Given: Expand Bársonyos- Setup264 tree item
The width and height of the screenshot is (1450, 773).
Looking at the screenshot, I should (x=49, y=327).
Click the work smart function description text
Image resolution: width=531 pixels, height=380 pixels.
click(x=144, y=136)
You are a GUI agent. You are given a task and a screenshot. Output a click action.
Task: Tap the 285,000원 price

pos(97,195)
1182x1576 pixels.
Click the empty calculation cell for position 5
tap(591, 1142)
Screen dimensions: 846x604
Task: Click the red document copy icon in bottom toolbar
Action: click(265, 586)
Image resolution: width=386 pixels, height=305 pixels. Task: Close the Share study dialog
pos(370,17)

#### [REQUIRED WORK]
Render every line of the items above as a Markdown table with the columns "Row" and "Item line", numbering the rows in order and omitting blank lines.

#### [RESULT]
| Row | Item line |
|---|---|
| 1 | Given: Expand Bársonyos- Setup264 tree item |
| 2 | The width and height of the screenshot is (1450, 773). |
| 3 | Looking at the screenshot, I should (x=49, y=327). |
| 4 | Click the work smart function description text |
| 5 | Image resolution: width=531 pixels, height=380 pixels. |
| 6 | click(x=144, y=136) |
| 7 | You are a GUI agent. You are given a task and a screenshot. Output a click action. |
| 8 | Task: Tap the 285,000원 price |
| 9 | pos(97,195) |
| 10 | 1182x1576 pixels. |
| 11 | Click the empty calculation cell for position 5 |
| 12 | tap(591, 1142) |
| 13 | Screen dimensions: 846x604 |
| 14 | Task: Click the red document copy icon in bottom toolbar |
| 15 | Action: click(265, 586) |
| 16 | Image resolution: width=386 pixels, height=305 pixels. Task: Close the Share study dialog |
| 17 | pos(370,17) |